* **Given entries**
◇ ◇ ◇ ◇ ◇ ◇ ◇

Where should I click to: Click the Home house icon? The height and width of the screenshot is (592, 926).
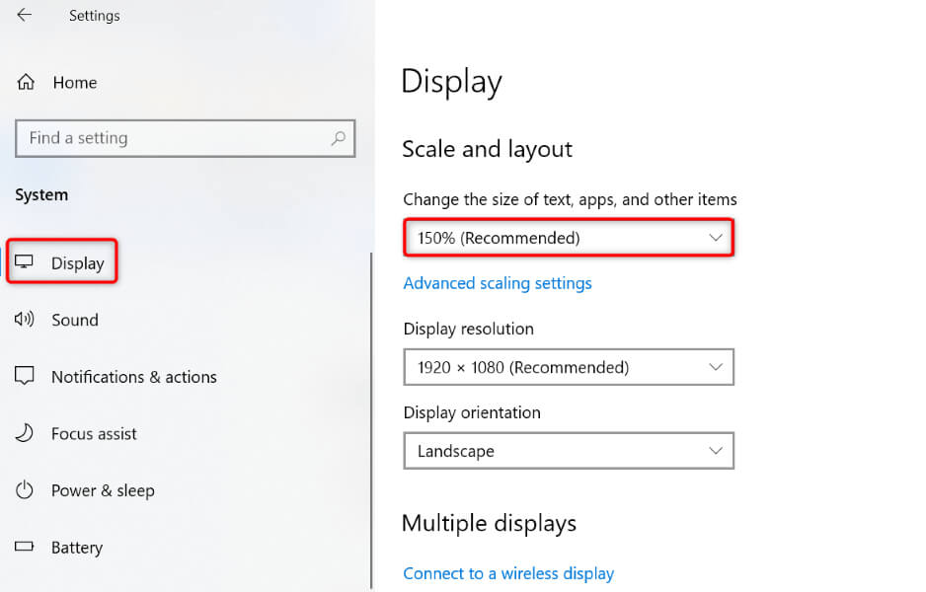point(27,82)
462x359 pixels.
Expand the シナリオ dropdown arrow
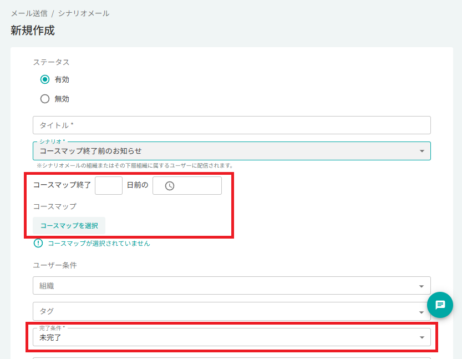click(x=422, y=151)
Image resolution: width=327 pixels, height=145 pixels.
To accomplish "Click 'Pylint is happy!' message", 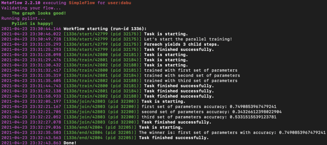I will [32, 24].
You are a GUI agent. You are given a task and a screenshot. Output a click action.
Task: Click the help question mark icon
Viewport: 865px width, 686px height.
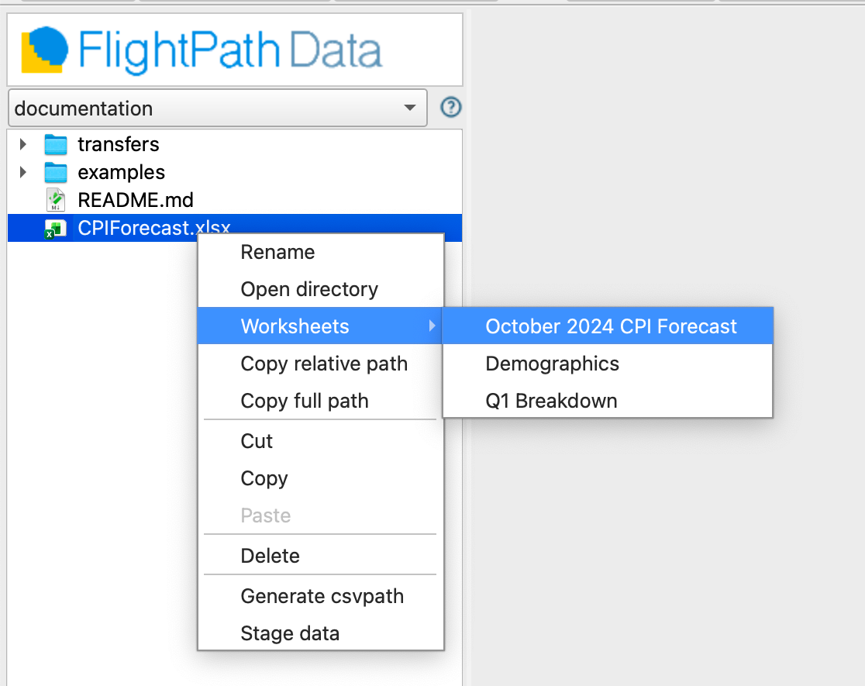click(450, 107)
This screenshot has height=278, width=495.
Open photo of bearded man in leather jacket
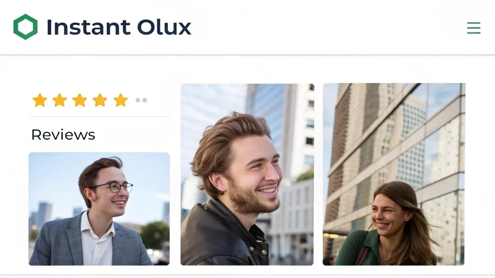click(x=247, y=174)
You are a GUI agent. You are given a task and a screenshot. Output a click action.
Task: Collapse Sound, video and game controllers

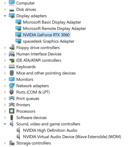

◇ ◇ ◇ ◇ ◇ ◇ ◇

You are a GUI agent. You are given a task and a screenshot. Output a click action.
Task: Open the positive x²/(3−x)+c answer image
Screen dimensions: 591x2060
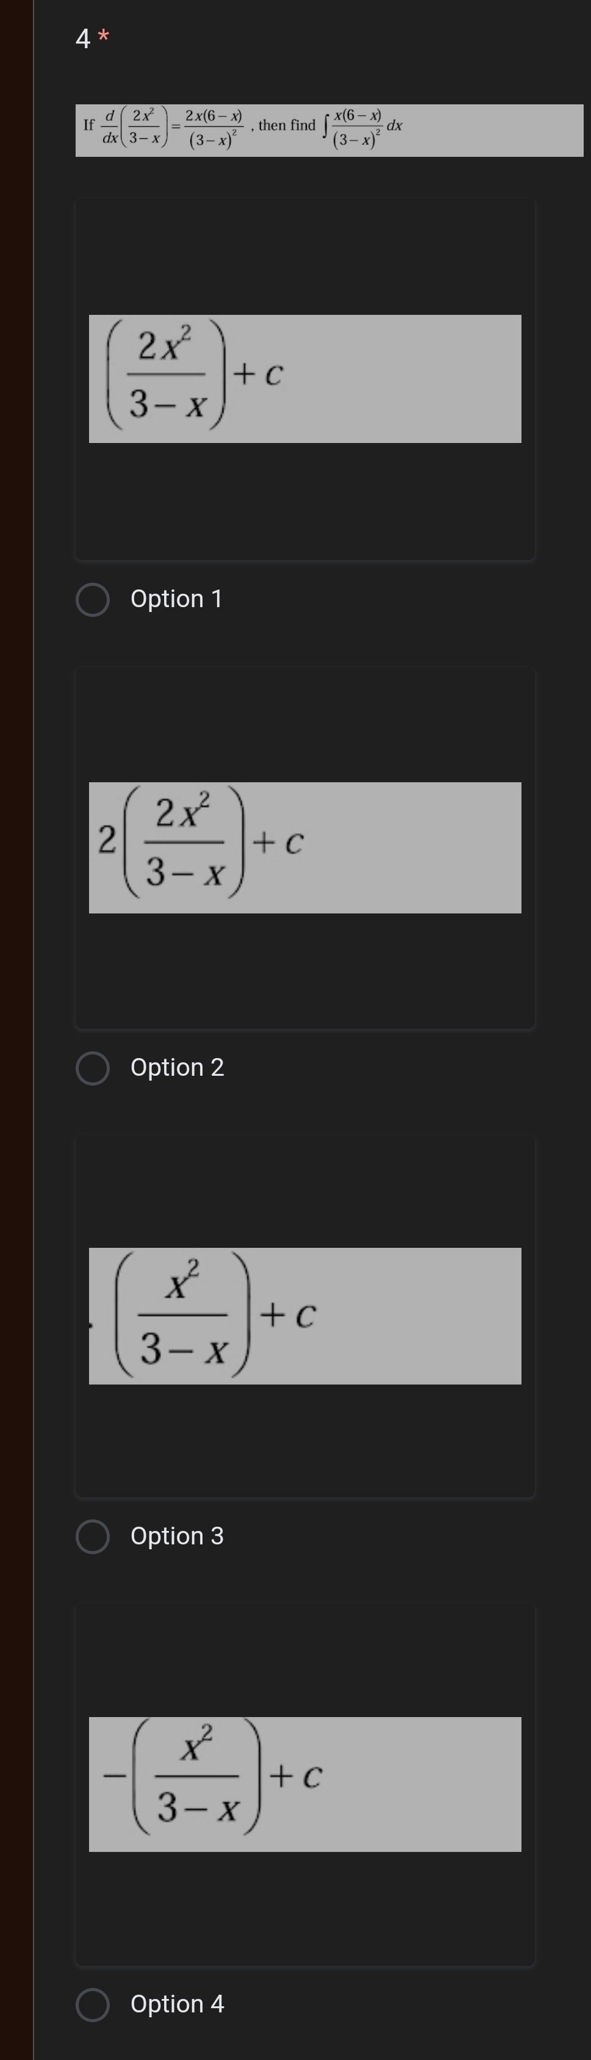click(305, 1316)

◇ ◇ ◇ ◇ ◇ ◇ ◇

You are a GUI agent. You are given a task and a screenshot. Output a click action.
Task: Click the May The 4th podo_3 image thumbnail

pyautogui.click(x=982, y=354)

◇ ◇ ◇ ◇ ◇ ◇ ◇

* **How to complete this task**
Reproduce the lines above beginning at the line that contains "This screenshot has height=278, width=495." and ending at the line that contains "Task: Collapse Sound, video". No pictures.

* **Solution**
This screenshot has height=278, width=495.
Open photo of bearded man in leather jacket
click(x=247, y=174)
You are a GUI agent. You are given a task and a screenshot. Output a click action.
Task: Collapse Sound, video and game controllers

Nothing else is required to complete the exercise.